Work to complete: Reproduce word for word the lines between those holding "28 (1337, 391)" and "2019-03 (239, 1748)", inclusive, and nothing else from the data below.

Segment Start: Supplied records

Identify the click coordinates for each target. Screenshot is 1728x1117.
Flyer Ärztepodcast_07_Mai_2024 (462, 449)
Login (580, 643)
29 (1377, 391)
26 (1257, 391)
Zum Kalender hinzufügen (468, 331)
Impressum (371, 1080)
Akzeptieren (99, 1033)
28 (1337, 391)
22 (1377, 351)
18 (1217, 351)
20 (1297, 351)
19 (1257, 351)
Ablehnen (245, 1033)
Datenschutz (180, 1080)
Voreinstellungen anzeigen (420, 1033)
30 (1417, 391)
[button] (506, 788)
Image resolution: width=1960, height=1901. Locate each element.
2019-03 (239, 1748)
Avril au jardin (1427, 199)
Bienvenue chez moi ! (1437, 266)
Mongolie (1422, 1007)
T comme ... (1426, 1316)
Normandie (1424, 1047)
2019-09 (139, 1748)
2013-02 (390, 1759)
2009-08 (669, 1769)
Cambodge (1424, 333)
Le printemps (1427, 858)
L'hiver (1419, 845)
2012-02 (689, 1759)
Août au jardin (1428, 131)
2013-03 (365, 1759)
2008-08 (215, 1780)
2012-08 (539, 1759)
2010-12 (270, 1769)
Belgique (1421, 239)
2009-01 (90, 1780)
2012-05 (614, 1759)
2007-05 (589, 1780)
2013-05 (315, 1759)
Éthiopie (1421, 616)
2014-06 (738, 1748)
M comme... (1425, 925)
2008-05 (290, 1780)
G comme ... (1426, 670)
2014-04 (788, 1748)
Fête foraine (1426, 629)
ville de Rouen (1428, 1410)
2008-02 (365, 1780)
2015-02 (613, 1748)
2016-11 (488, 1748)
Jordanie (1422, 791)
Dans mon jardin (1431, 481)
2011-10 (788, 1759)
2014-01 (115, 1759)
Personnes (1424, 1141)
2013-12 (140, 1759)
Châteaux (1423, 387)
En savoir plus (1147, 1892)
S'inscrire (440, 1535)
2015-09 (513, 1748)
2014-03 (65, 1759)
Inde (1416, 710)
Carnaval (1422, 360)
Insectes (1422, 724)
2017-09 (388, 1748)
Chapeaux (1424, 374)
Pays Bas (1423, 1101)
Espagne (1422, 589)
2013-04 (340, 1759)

Segment End: Supplied records

Response to this task:
28 (1337, 391)
22 (1377, 351)
18 (1217, 351)
20 (1297, 351)
19 (1257, 351)
Ablehnen (245, 1033)
Datenschutz (180, 1080)
Voreinstellungen anzeigen (420, 1033)
30 (1417, 391)
[button] (506, 788)
Image resolution: width=1960, height=1901. Locate each element.
2019-03 (239, 1748)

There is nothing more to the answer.